Medline ® Abstract for Reference 12
of 'Principles of cancer immunotherapy'
Cancer immunotherapy based on mutation-specific CD4+ T cells in a patient with epithelial cancer.
Tran E, Turcotte S, Gros A, Robbins PF, Lu YC, Dudley ME, Wunderlich JR, Somerville RP, Hogan K, Hinrichs CS, Parkhurst MR, Yang JC, Rosenberg SA
Science. 2014 May;344(6184):641-5.
Limited evidence exists that humans mount a mutation-specific T cell response to epithelial cancers.
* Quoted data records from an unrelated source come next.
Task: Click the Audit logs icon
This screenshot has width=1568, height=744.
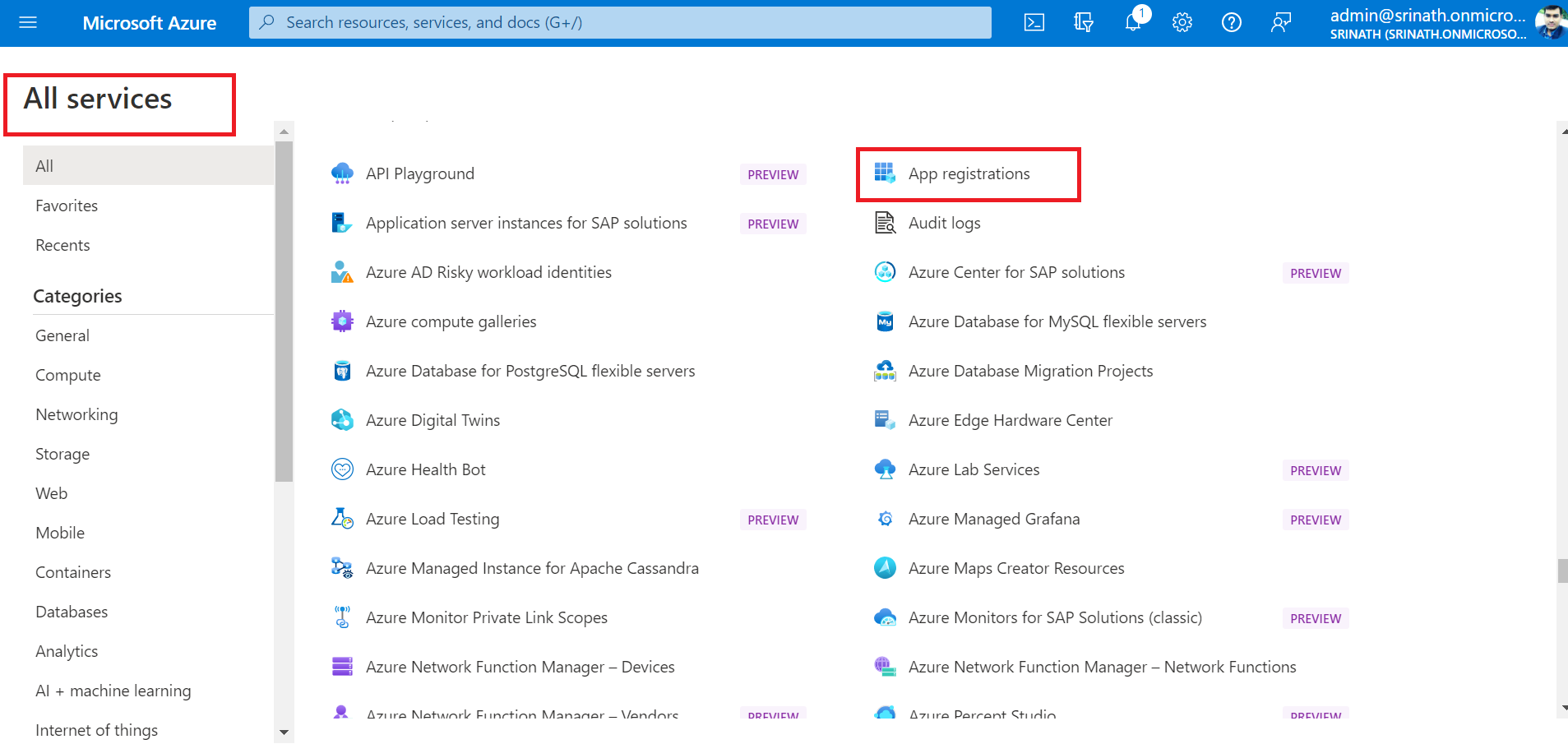Action: (885, 223)
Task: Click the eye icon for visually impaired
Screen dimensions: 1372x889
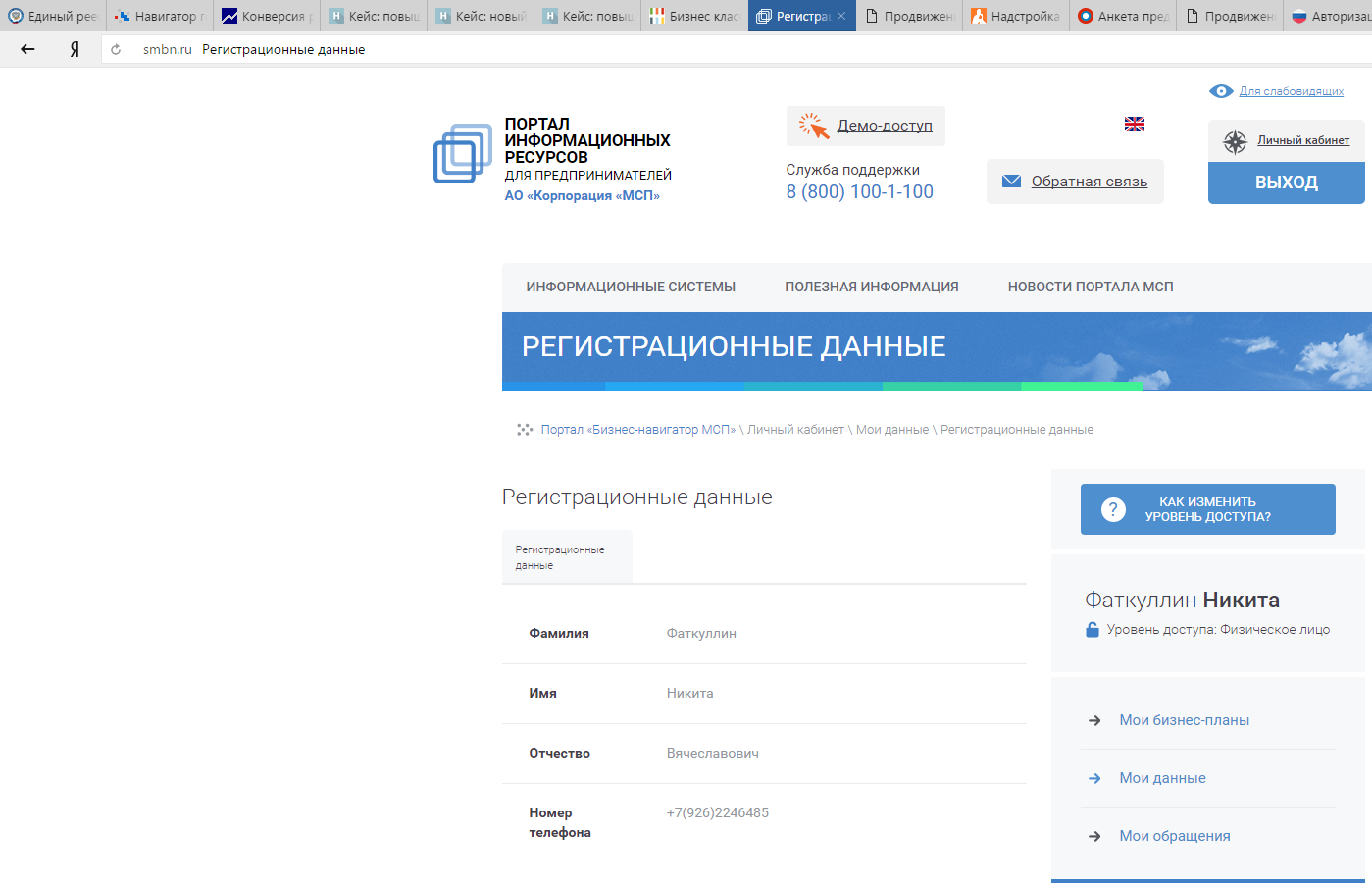Action: click(1221, 91)
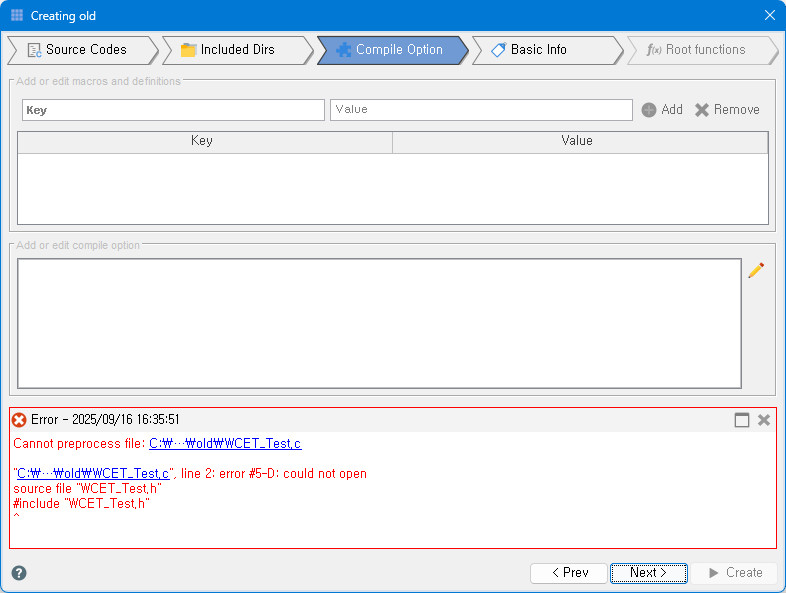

We used a whole-exomic-sequencing-based approach to demonstrate that tumor-infiltrating lymphocytes (TIL) from a patient with metastatic cholangiocarcinoma contained CD4+ T helper 1 (T(H)1) cells recognizing a mutation in erbb2 interacting protein (ERBB2IP) expressed by the cancer. After adoptive transfer of TIL containing about 25% mutation-specific polyfunctional T(H)1 cells, the patient achieved a decrease in target lesions with prolonged stabilization of disease. Upon disease progression, the patient was retreated with a>95% pure population of mutation-reactive T(H)1 cells and again experienced tumor regression. These results provide evidence that a CD4+ T cell response against a mutated antigen can be harnessed to mediate regression of a metastatic epithelial cancer.
Surgery Branch, National Cancer Institute (NCI), National Institutes of Health, Bethesda, MD 20892, USA.